I'm facing how to allocate/price a scarce resource: [describe the resource, the participants, and the outcome I want — max efficiency / max revenue / the one who needs it most gets it]. Use Auction Theory to design: 1. Which auction format fits, and why? Would a second-price design let people bid their true value safely? 2. Is there a Winner's Curse risk here (unknown common value, won by grabbing)? How much should I shade bids down? 3. Beyond agonizing over format, what matters more for the outcome (e.g., attracting more serious bidders)?

Signaling

"A credible signal is one a faker can't afford to imitate — its value lies in the cost of faking it."

In Depth

When one party holds private information (I'm truly skilled / my product truly lasts) that the other can't directly verify, how do you transmit it credibly? The answer lies not in "what you say" but in "what you do — and something a faker can't imitate". The key is cost asymmetry: a signal is unfakeable only when it's cheap for the genuine article and expensive enough for the fake to be not worth it, letting the market separate signalers from the silent (a separating equilibrium). Verbal promises anyone can make, so they're worthless; costly actions a fake can't copy, so they carry value.

DATA SECTION
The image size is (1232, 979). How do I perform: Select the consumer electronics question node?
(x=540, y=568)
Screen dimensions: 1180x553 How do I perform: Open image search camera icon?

GOAL OF THE EXERCISE
The auction and signaling text above offers several goals to pick from when allocating a scarce resource. List every one of them.

THE COMPLETED TASK
- max efficiency
- max revenue
- the one who needs it most gets it